The San Luis Obispo County Board of Supervisors is mulling filing litigation against the state to try to overturn Gov. Gavin Newsom's COVID-19 stay-at-home order and remove SLO County from its Southern California region—a route that the county counsel warned has a "very low" chance of succeeding in court.
- Screenshot By Peter Johnson
- SUE NEWSOM? SLO County Supervisor John Peschong led the Board of Supervisors on Jan. 5 in asking its counsel to bring back options for litigation to challenge the state's stay-at-home order.
In a motion made at a Jan. 5 board meeting, 1st District Supervisor John Peschong said he thinks SLO County should be in the state's purple tier for economic restrictions—which allows outdoor dining and other business activities that are currently barred under the stay-at-home order.
"That allows some semblance of normal business life to go on, but it is safe," Peschong said. "If you look at the numbers and you look at the counties around us, we've done well."

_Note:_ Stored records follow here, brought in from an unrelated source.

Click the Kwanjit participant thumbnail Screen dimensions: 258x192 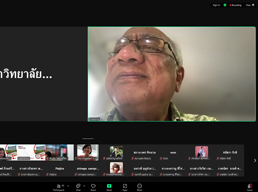pyautogui.click(x=116, y=169)
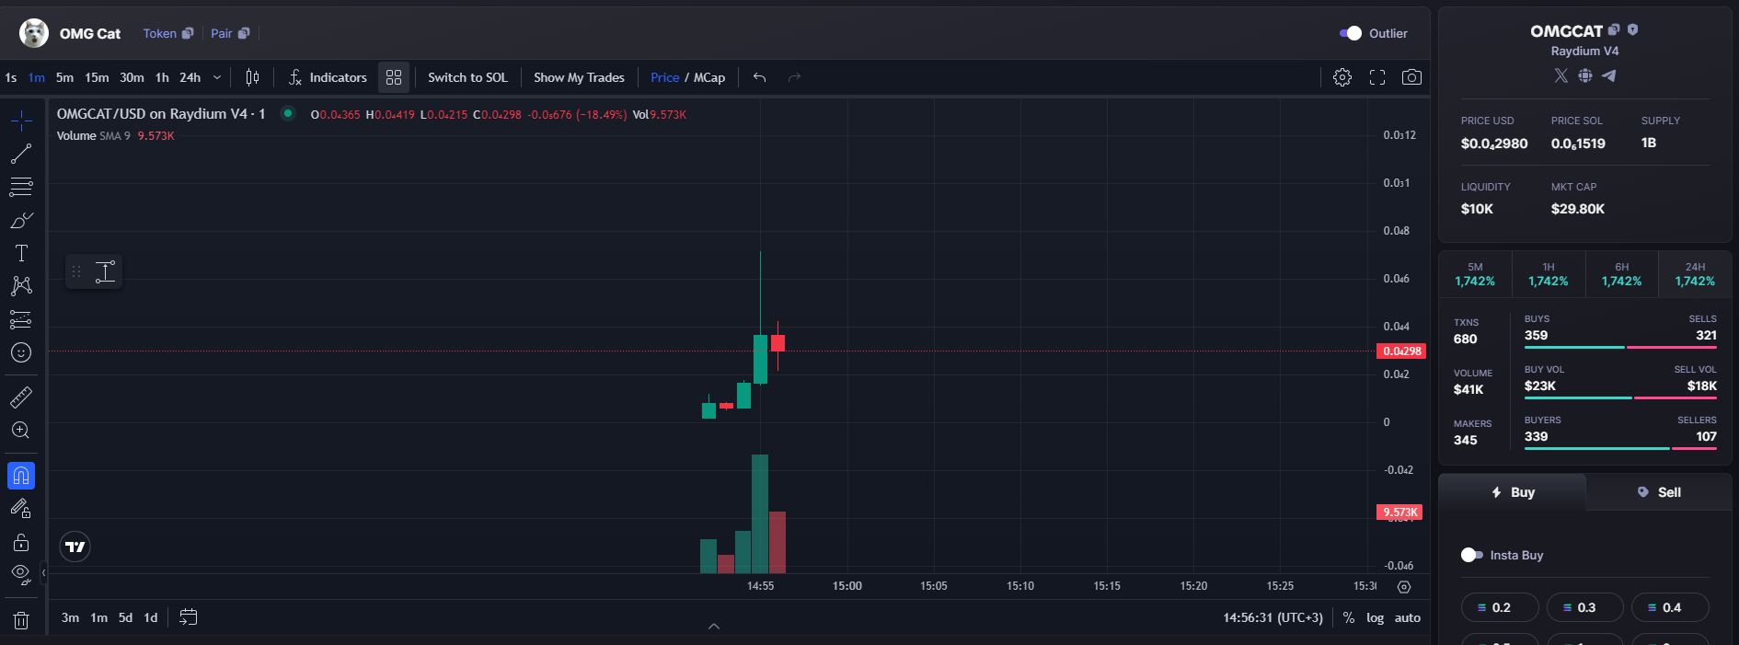Click Switch to SOL button

click(x=467, y=77)
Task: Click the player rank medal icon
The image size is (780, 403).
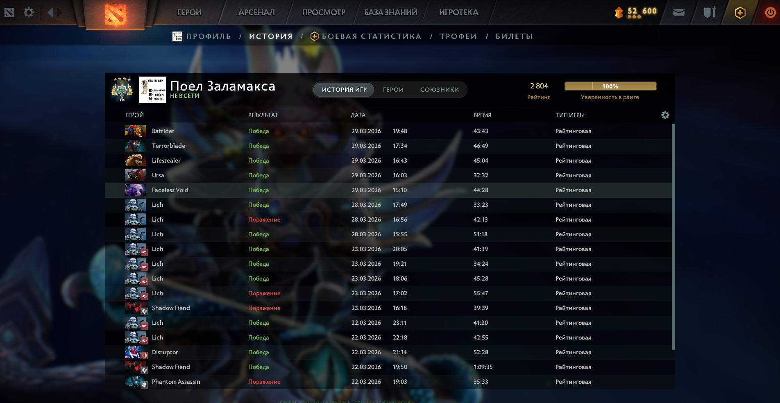Action: point(122,89)
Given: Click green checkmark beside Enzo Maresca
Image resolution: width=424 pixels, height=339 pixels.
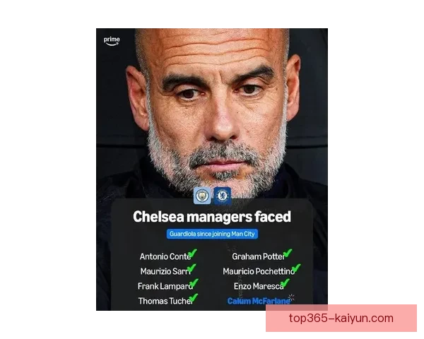Looking at the screenshot, I should pyautogui.click(x=285, y=283).
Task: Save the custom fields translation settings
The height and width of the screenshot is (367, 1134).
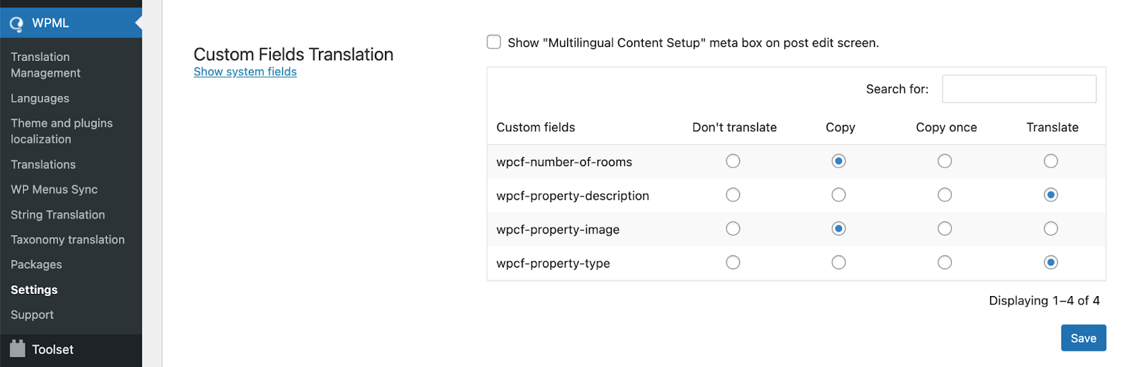Action: coord(1083,338)
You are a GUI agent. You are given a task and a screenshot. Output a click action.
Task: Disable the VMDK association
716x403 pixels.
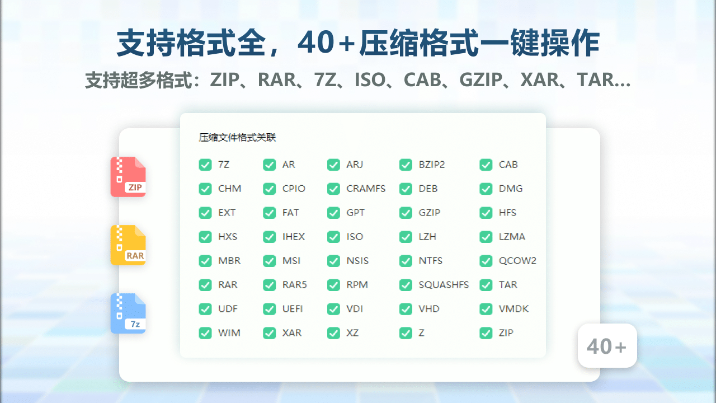coord(486,309)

Passed on a 3-2 vote, Peschong's motion directed County Counsel Rita Neal to explore the county's legal options and discuss them with the board at its next closed session meeting in late January. Part of the discussion will be whether SLO could join a recent San Bernardino County lawsuit, which contests its inclusion in the 23-county Southern California region.
"I think we need to analyze that and have a discussion," Peschong said. "I believe we should be our own region. That's the goal here."
The idea of a lawsuit was met with opposition from 2nd District Supervisor Bruce Gibson and 3rd District Supervisor Dawn Ortiz-Legg. Both pointed to the SLO County's worsening COVID-19 metrics—where cases, hospitalizations, and deaths are at record highs—and added that a lawsuit had little chance of succeeding in court.
Since March of last year, nearly 50 lawsuits have tried to challenge the state's COVID-19 orders. Only two have prevailed at the superior court level, Neal said.
"I think it's really a waste of our staff's time," Gibson said. "Litigation against the public health orders of the state have roughly had the survival of a snowflake in hell. ... I believe we should be in the purple tier. But we're not."
Ortiz-Legg added that while SLO County has better ICU capacity right now—about 25 percent—than its neighbors in Santa Barbara County and further south, that doesn't mean the health care system isn't severely impacted or the situation couldn't get worse quickly.
"I think we have to be very careful in how we approach this," Ortiz-Legg said. "We need to really step back and get through this holiday period ... before we make any rash decisions on anything about going alone, so to speak. I do believe we're kind of reaching for the stars here."
But Peschong argued that with no foreseeable end in sight to Newsom's order, SLO County as an extension of Southern California may be under severe stay-at-home restrictions for months. Fifth District Supervisor Debbie Arnold agreed, and said about a lawsuit: "I'm ready to give it a try."
"We have desperate situations going on all over the county," Arnold said. "We don't really have a lot of choices in asking for some autonomy. I think this is the only way."